* _原文抜粋_:
パロップのブログ

TVドキュメンタリーの記録は終了しました

ヴェルディ対サンフレッチェ

2002/8/10
広島の試合を観に行くのは、トムソン時代の最終戦だから2年前の秋。ヴァレリの時は見ていない。あれからメンバーも入れ替わった。今日の注目は最近定着し始めて21才以下代表にも選ばれた松下の初見。それからヴェルディの監督は飾りで、エジムンドが実際はメンバーを決めている(気に入っている若手や飲みに行く仲間たち)という噂が本当か確かめるのも目的の一つ。

* _課題一覧_:
1/ ヴェルディ対サンフレッチェの観戦記において、筆者が前回広島の試合を観たのが「2年前の秋」だと言えるのはなぜですか。観戦記に書かれている理由を説明してください。
2/ ヴェルディ対サンフレッチェの観戦記によれば、松下はどの代表に選ばれましたか。
3/ ヴェルディ対サンフレッチェの観戦記を、最後の文の後から書き継いでください。

* _参照データ_:
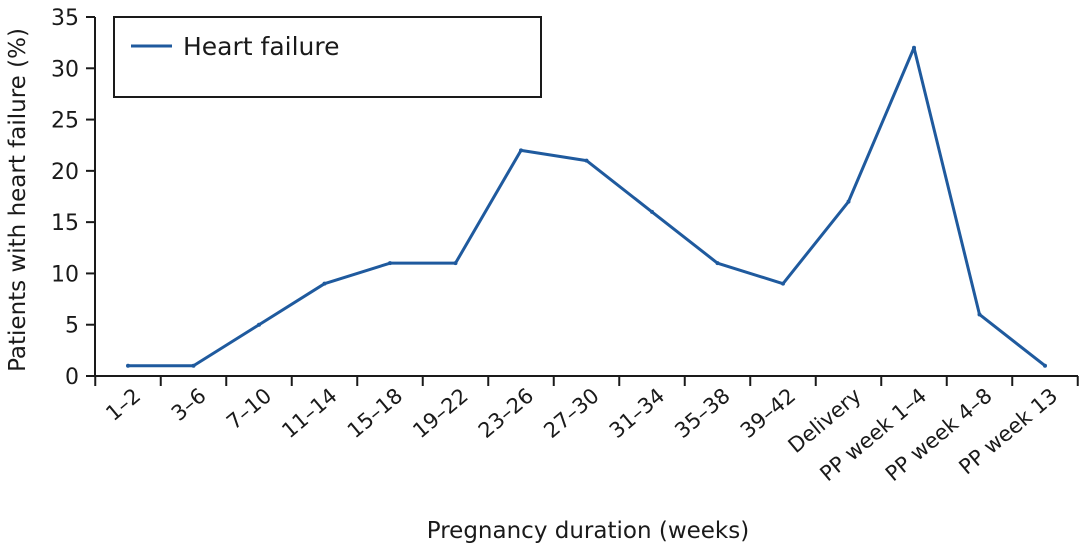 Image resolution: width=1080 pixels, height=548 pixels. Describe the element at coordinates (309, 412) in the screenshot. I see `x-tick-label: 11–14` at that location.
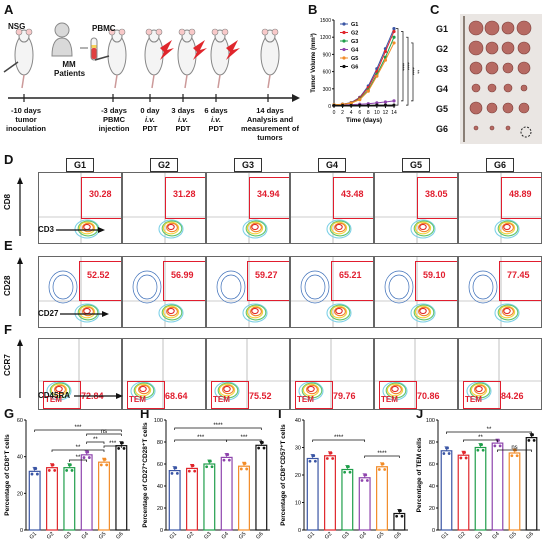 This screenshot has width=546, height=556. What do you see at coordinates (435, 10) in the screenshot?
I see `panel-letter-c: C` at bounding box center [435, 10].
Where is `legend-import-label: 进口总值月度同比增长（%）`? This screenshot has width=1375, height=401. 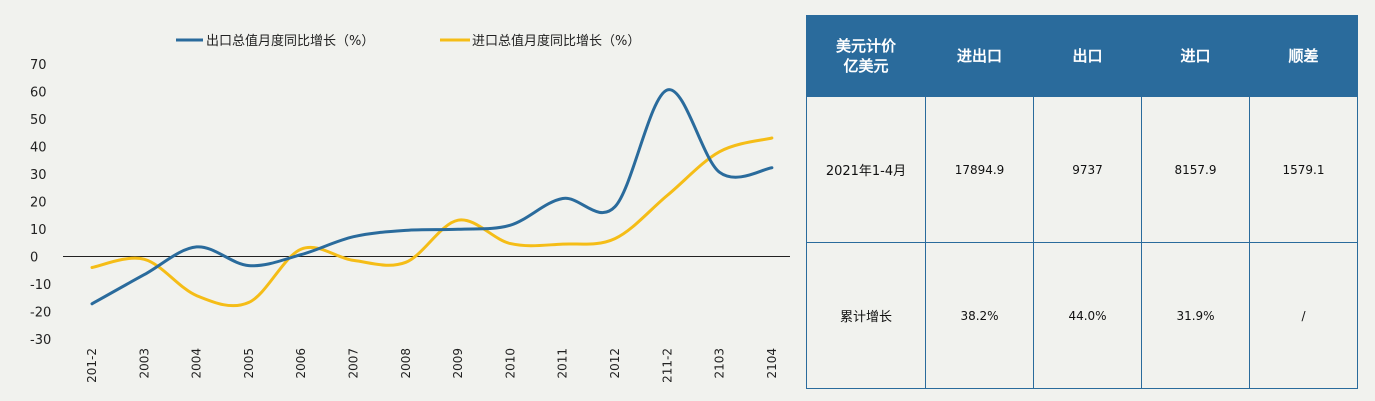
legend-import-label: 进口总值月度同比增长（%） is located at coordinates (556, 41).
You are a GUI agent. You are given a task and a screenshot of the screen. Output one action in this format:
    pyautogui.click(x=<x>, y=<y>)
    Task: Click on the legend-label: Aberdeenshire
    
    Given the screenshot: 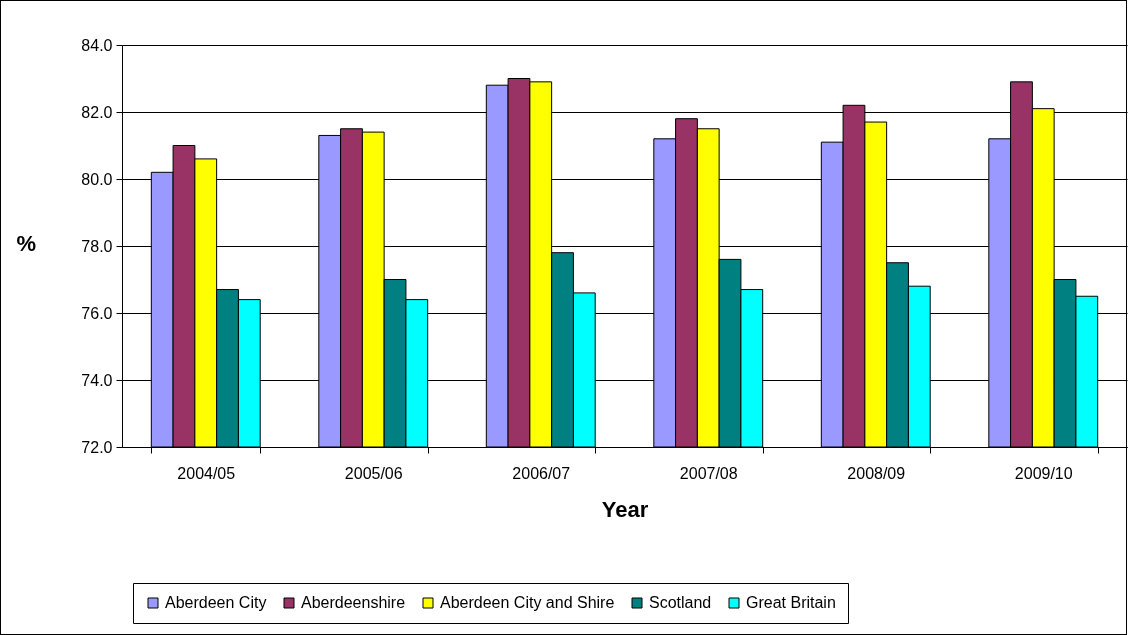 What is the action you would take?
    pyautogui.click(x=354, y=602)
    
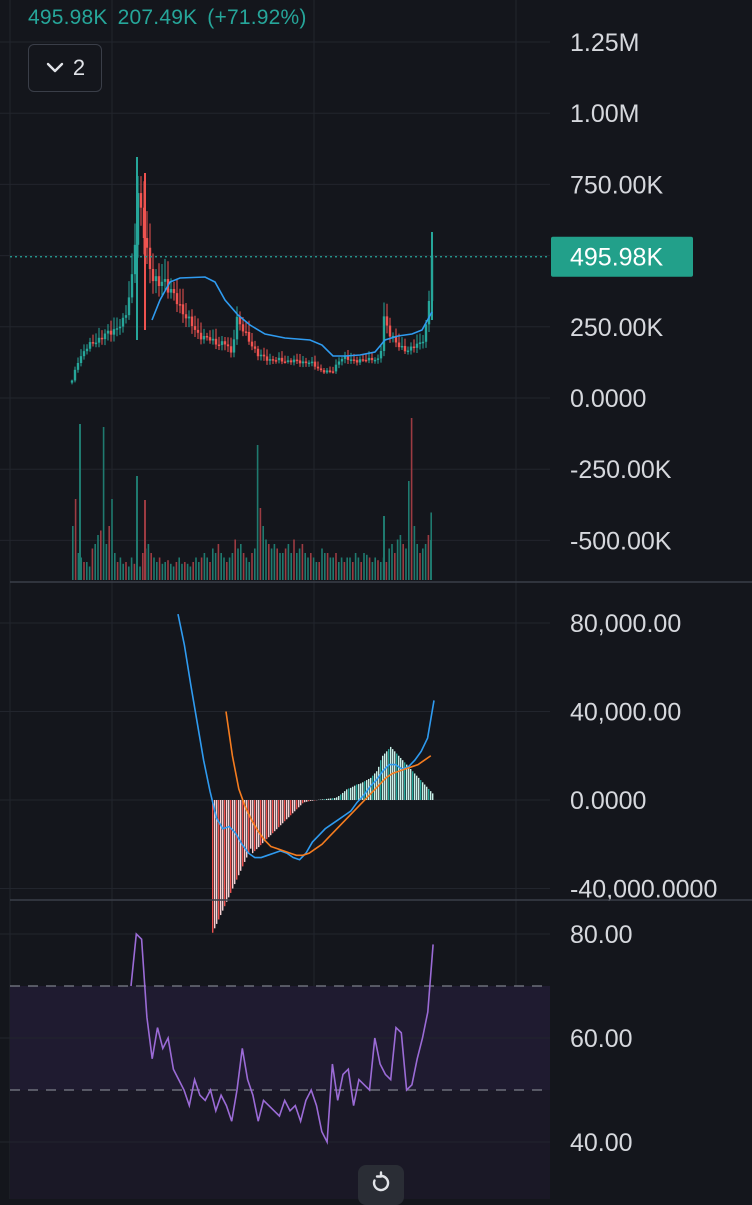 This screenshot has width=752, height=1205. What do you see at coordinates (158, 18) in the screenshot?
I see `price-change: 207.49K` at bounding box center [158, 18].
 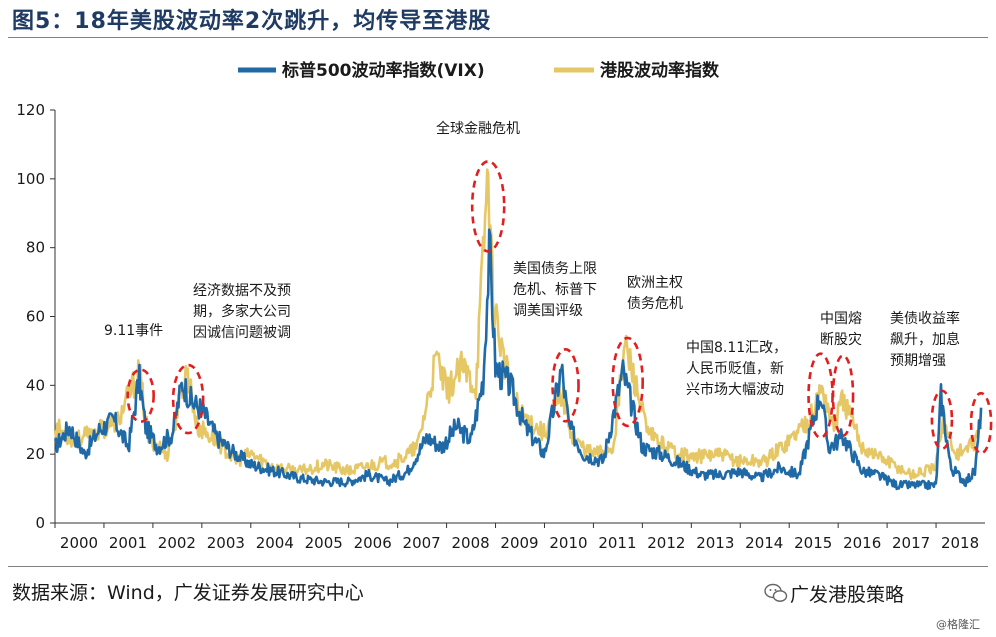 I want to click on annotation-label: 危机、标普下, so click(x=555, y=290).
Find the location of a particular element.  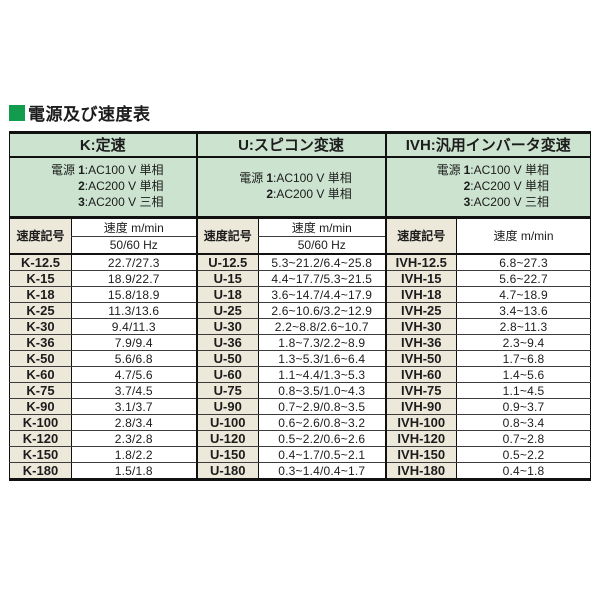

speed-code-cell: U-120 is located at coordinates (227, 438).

* _記述解答_:
1/ 前回観たのはトムソン時代の最終戦だったからです。その試合が2年前の秋に行われたため、時期を「2年前の秋」と特定できています。

2/ 21才以下代表です。

3/
と思ったが、試合が始まるとエジムンドタンに釘付け。2トップ(平本・マルキーニョス)の後ろが定位置だが、とにかく周りの人間がエジムンドにボールを預ける。もらったボールを完璧にコントロールして2秒くらいはキープ出来、それから周りの若いのをスペースに走らせる。エジムンドには守備的ハーフの沢田が付いているはずなんだが、エジムンドはマークを離してフリーになるような動きもあまりしない。しなくてもボールを取られない。というか、沢田はエジムンドだけをマークし続ければ良いのに、妙に底の動きを意識しているのか、スペースを埋めにいったり、エジムンドをフリーにする自殺行為を続けていた。お前がスペース埋めたってボールがエジムンドに渡ったら、結局次のスペースを使われるんだから、大人しくエジムンドが自由にプレー出来ないように付いてやがれ!と思った。で、エジムンドは自分の出したサイドへのパスがつながって左の相馬や右の田中が良いクロスをあげそうな時だけ、全力でゴール前に走り込み、ストライカーと化す。自分の労力が全て有効に使いたいから、走り込んだ時に良いクロスがあがらないと、猛烈に怒っている。自分がフリーで走り込んでいるのに、バカがふかしたシュートなんて打とうものなら、大変な怒りようだった。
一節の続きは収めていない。